Each record must be repeated exactly. None may be dropped.
»»
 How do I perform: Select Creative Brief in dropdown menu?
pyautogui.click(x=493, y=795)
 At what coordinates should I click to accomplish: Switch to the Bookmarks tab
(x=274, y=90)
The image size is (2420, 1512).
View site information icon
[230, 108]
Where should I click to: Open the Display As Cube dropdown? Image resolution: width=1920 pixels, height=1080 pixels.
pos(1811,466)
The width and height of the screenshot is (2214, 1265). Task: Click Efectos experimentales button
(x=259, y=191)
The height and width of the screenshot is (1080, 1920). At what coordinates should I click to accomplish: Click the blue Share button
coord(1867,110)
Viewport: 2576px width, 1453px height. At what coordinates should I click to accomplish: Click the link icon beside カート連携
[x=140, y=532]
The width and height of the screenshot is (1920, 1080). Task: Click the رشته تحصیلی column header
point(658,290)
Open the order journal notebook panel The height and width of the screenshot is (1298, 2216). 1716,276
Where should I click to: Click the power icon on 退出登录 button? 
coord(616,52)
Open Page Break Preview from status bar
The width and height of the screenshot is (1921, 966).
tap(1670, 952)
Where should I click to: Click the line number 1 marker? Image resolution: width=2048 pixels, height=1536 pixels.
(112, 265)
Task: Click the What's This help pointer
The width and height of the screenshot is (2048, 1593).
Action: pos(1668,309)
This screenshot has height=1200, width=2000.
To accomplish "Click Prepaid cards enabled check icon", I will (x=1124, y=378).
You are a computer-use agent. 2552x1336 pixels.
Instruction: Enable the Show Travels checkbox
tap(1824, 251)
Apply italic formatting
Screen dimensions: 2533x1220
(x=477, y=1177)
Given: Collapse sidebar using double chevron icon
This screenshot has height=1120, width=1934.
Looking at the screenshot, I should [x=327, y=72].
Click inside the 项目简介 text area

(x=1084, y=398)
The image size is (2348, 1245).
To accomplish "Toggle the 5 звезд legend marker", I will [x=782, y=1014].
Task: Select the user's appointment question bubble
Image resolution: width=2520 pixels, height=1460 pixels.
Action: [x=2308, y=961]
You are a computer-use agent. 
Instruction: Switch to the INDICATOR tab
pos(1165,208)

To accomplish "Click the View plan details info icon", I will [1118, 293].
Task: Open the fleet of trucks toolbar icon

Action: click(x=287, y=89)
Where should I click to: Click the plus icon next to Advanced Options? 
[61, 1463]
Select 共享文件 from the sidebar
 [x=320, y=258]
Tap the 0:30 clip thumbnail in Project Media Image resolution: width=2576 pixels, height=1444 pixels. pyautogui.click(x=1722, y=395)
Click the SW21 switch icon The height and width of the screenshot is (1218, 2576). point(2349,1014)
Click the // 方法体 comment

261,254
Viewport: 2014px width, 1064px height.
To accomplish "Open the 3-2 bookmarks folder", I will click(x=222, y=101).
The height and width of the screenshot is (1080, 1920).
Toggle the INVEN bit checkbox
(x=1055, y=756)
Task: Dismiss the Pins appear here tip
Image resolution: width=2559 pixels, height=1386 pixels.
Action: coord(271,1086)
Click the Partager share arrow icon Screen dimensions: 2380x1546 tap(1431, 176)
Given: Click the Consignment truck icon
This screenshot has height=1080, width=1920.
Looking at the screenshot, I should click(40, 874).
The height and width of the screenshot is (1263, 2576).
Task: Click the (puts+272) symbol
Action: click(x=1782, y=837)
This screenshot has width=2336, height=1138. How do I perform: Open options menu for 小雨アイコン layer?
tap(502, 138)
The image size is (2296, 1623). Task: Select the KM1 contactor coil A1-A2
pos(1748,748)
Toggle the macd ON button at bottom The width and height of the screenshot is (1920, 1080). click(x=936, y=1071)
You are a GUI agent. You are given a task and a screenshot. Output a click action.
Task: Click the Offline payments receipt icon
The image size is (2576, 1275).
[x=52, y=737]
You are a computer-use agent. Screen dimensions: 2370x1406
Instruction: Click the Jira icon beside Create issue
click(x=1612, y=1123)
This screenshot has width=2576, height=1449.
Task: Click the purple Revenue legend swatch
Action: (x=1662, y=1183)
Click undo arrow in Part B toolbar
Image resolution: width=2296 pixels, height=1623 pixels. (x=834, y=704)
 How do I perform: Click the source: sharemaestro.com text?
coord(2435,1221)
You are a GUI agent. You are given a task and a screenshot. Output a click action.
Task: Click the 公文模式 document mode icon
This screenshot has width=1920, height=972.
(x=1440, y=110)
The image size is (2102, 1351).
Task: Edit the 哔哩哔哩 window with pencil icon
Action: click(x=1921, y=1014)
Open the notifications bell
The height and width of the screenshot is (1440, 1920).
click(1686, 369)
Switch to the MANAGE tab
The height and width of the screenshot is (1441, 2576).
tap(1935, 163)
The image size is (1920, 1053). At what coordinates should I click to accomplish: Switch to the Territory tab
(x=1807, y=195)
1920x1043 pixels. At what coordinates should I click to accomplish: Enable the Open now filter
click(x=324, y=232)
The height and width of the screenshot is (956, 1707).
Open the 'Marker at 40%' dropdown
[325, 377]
««
▸ FINAL ANSWER:
 How do I perform: Select Creative Brief in dropdown menu?
pyautogui.click(x=493, y=795)
 At what coordinates should I click to accomplish: Switch to the Bookmarks tab
(x=274, y=90)
The image size is (2420, 1512).
View site information icon
[230, 108]
Where should I click to: Open the Display As Cube dropdown? Image resolution: width=1920 pixels, height=1080 pixels.
pos(1811,466)
The width and height of the screenshot is (2214, 1265). Task: Click Efectos experimentales button
(x=259, y=191)
The height and width of the screenshot is (1080, 1920). At what coordinates should I click to accomplish: Click the blue Share button
coord(1867,110)
Viewport: 2576px width, 1453px height. At what coordinates should I click to accomplish: Click the link icon beside カート連携
[x=140, y=532]
The width and height of the screenshot is (1920, 1080). Task: Click the رشته تحصیلی column header
point(658,290)
Open the order journal notebook panel The height and width of the screenshot is (1298, 2216). 1716,276
Where should I click to: Click the power icon on 退出登录 button? 
coord(616,52)
Open Page Break Preview from status bar
The width and height of the screenshot is (1921, 966).
tap(1670, 952)
Where should I click to: Click the line number 1 marker? Image resolution: width=2048 pixels, height=1536 pixels.
(112, 265)
Task: Click the What's This help pointer
The width and height of the screenshot is (2048, 1593).
Action: pos(1668,309)
This screenshot has height=1200, width=2000.
To accomplish "Click Prepaid cards enabled check icon", I will (x=1124, y=378).
You are a computer-use agent. 2552x1336 pixels.
Instruction: Enable the Show Travels checkbox
tap(1824, 251)
Apply italic formatting
Screen dimensions: 2533x1220
(x=477, y=1177)
Given: Collapse sidebar using double chevron icon
This screenshot has height=1120, width=1934.
Looking at the screenshot, I should [x=327, y=72].
Click inside the 项目简介 text area

(x=1084, y=398)
The image size is (2348, 1245).
To accomplish "Toggle the 5 звезд legend marker", I will [x=782, y=1014].
Task: Select the user's appointment question bubble
Image resolution: width=2520 pixels, height=1460 pixels.
Action: [x=2308, y=961]
You are a computer-use agent. 
Instruction: Switch to the INDICATOR tab
pos(1165,208)

To accomplish "Click the View plan details info icon", I will [1118, 293].
Task: Open the fleet of trucks toolbar icon

Action: click(x=287, y=89)
Where should I click to: Click the plus icon next to Advanced Options? 
[61, 1463]
Select 共享文件 from the sidebar
 [x=320, y=258]
Tap the 0:30 clip thumbnail in Project Media Image resolution: width=2576 pixels, height=1444 pixels. pyautogui.click(x=1722, y=395)
Click the SW21 switch icon The height and width of the screenshot is (1218, 2576). point(2349,1014)
Click the // 方法体 comment

261,254
Viewport: 2014px width, 1064px height.
To accomplish "Open the 3-2 bookmarks folder", I will click(x=222, y=101).
The height and width of the screenshot is (1080, 1920).
Toggle the INVEN bit checkbox
(x=1055, y=756)
Task: Dismiss the Pins appear here tip
Image resolution: width=2559 pixels, height=1386 pixels.
Action: coord(271,1086)
Click the Partager share arrow icon Screen dimensions: 2380x1546 tap(1431, 176)
Given: Click the Consignment truck icon
This screenshot has height=1080, width=1920.
Looking at the screenshot, I should click(40, 874).
The height and width of the screenshot is (1263, 2576).
Task: Click the (puts+272) symbol
Action: click(x=1782, y=837)
This screenshot has width=2336, height=1138. How do I perform: Open options menu for 小雨アイコン layer?
tap(502, 138)
The image size is (2296, 1623). Task: Select the KM1 contactor coil A1-A2
pos(1748,748)
Toggle the macd ON button at bottom The width and height of the screenshot is (1920, 1080). click(x=936, y=1071)
You are a GUI agent. You are given a task and a screenshot. Output a click action.
Task: Click the Offline payments receipt icon
The image size is (2576, 1275).
[x=52, y=737]
You are a computer-use agent. Screen dimensions: 2370x1406
Instruction: Click the Jira icon beside Create issue
click(x=1612, y=1123)
This screenshot has width=2576, height=1449.
Task: Click the purple Revenue legend swatch
Action: (x=1662, y=1183)
Click undo arrow in Part B toolbar
Image resolution: width=2296 pixels, height=1623 pixels. (x=834, y=704)
 How do I perform: Click the source: sharemaestro.com text?
coord(2435,1221)
You are a GUI agent. You are given a task and a screenshot. Output a click action.
Task: Click the 公文模式 document mode icon
This screenshot has width=1920, height=972.
(x=1440, y=110)
The image size is (2102, 1351).
Task: Edit the 哔哩哔哩 window with pencil icon
Action: click(x=1921, y=1014)
Open the notifications bell
The height and width of the screenshot is (1440, 1920).
click(1686, 369)
Switch to the MANAGE tab
The height and width of the screenshot is (1441, 2576).
tap(1935, 163)
The image size is (1920, 1053). At what coordinates should I click to accomplish: Switch to the Territory tab
(x=1807, y=195)
1920x1043 pixels. At what coordinates should I click to accomplish: Enable the Open now filter
click(x=324, y=232)
The height and width of the screenshot is (956, 1707).
Open the 'Marker at 40%' dropdown
[325, 377]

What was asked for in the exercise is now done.